Milano - Il solidarismo a oltranza di don Virginio Colmegna, leader dei cattolici milanesi schierati con Giuliano Pisapia, non fa presa in tutta l’arcidiocesi. Un numero crescente di preti ambrosiani preferisce mettere al primo posto, nei criteri per un voto «autenticamente cattolico», la difesa dei «valori non negoziabili» dettati dal Papa e ricordati anche l’altro giorno dal segretario della Cei, monsignor Mariano Crociata: la vita dal concepimento alla morte naturale, la famiglia fondata sul matrimonio, la libertà di educazione, la sussidiarietà.
Don Colmegna insiste: «Il vero principio non negoziabile - ha ripetuto ieri al sito Ilsussidiario.net - è la fraternità inclusiva. A Milano è in corso una campagna discriminatoria». Ma il quotidiano dei vescovi Avvenire, che in questi giorni sta radiografando i programmi dei ballottanti milanesi, ha sintetizzato la sfida contrapponendo la «sussidiarietà» di Letizia Moratti al «centralismo» del candidato delle sinistre. Un altro segnale che nel mondo cattolico milanese le posizioni sono più articolate di quanto è sembrato finora.
Non c’è soltanto la «primavera di cambiamento» auspicata dal cardinale Dionigi Tettamanzi, da Famiglia cristiana e dal gruppo «Noi siamo Chiesa», sottoscritto anche da una decina di preti tra cui don Colmegna. Il settimanale Tempi ha intervistato numerosi sacerdoti ambrosiani, soprattutto parroci ma anche personaggi in vista della curia come monsignor Ennio Apeciti, responsabile diocesano per le cause dei santi e docente al seminario, o monsignor Ferdinando Citterio, docente di etica sociale all’Università cattolica. In tutti emerge una preoccupazione: «Non si può stare dalla parte di una politica antitetica alla visione dell’uomo espressa dalla fede cristiana».
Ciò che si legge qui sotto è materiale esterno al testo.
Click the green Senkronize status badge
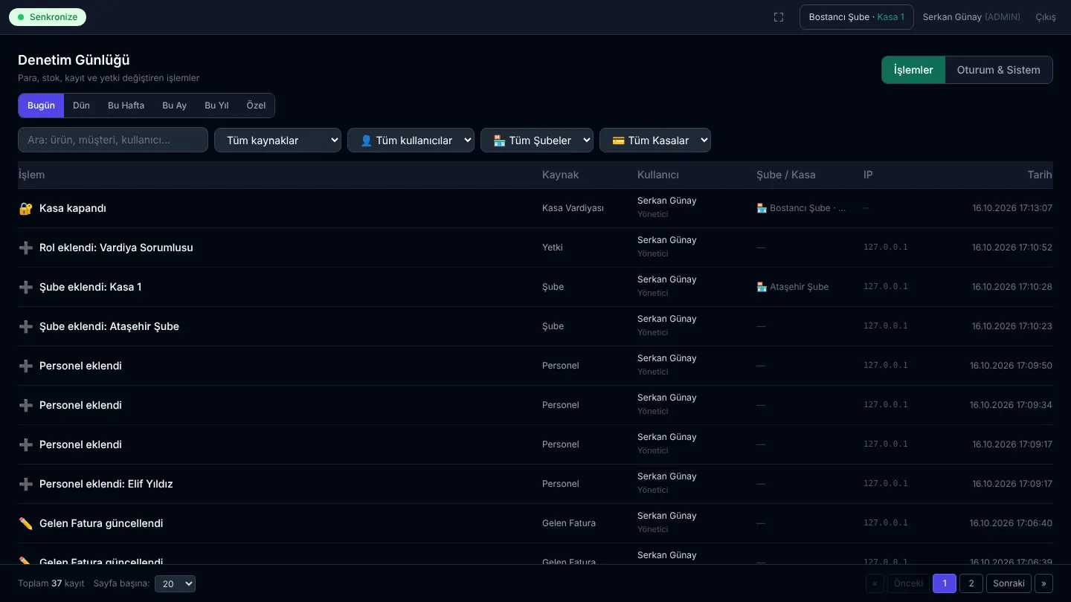The image size is (1071, 602). coord(48,17)
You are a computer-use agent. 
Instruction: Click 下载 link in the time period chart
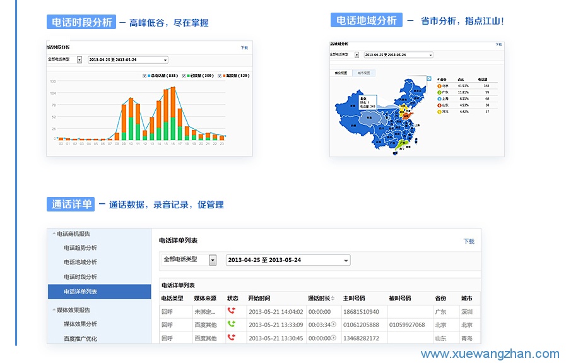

Dice monsignor Apeciti: «Guai se la Chiesa desse indicazioni partitiche. Essa deve promuovere i princìpi evangelici. Accoglienza non vuol dire tolleranza finta e scriteriata o abolizione di ogni limite. Potrà mai un uomo tollerare l’aborto? Se vive il rapporto con Cristo che lo genera, no, mai». Gli fa eco monsignor Citterio: «Bisogna esaminare i programmi e scegliere quello che garantisce meglio che i valori importanti per un cristiano siano realizzati e vissuti nella società». I cattolici non devono scegliere «il politico che personalmente già vive secondo quei valori, anche se sarebbe tanto meglio, ma chi soprattutto li sostiene pubblicamente e ne fa programma politico e sociale».
Don Maurizio Ormas, della parrocchia di San Silvestro, ricorda il fallimento di Zapatero in Spagna: «Chi promuove l’individualismo e l’autodeterminazione in senso contrario alla natura, stenterà anche a promuovere una giusta economia che rispetti davvero la persona. Disoccupazione e malcontento sono i risultati di questa frammentazione antropologica». Per don Carlo Casati, parroco di Santa Maria Nascente, «la solidarietà è uno dei punti del magistero cattolico ma non può restare isolato dagli altri». Anche per don Franco Berti, parroco di San Vincenzo de’ Paoli, il compito dei sacerdoti è «educare a vivere la bellezza della fede così che i laici si assumano poi la responsabilità di promuovere e difendere la visione dell’uomo che ne nasce. La solidarietà senza il rispetto della vita, della famiglia naturale e della libera educazione mi sembra “falsata”. È gravissimo quando un sacerdote prende le parti di un partito a nome della Chiesa». Aggiunge don Gerolamo Castiglioni, parroco di San Nicola in Dergano: «Senza indicare nessun partito, dico che in discussione oggi non c’è la persona di un candidato, ma una certa concezione della vita. Su questo siamo chiamati a scegliere».
«È stata una sorpresa scoprire che tra i fedeli e nel clero di Milano sono moltissimi coloro che seguono le indicazioni dei vescovi - dice Luigi Amicone, direttore di Tempi - L’informazione in questi giorni non ha reso giustizia a questi cattolici.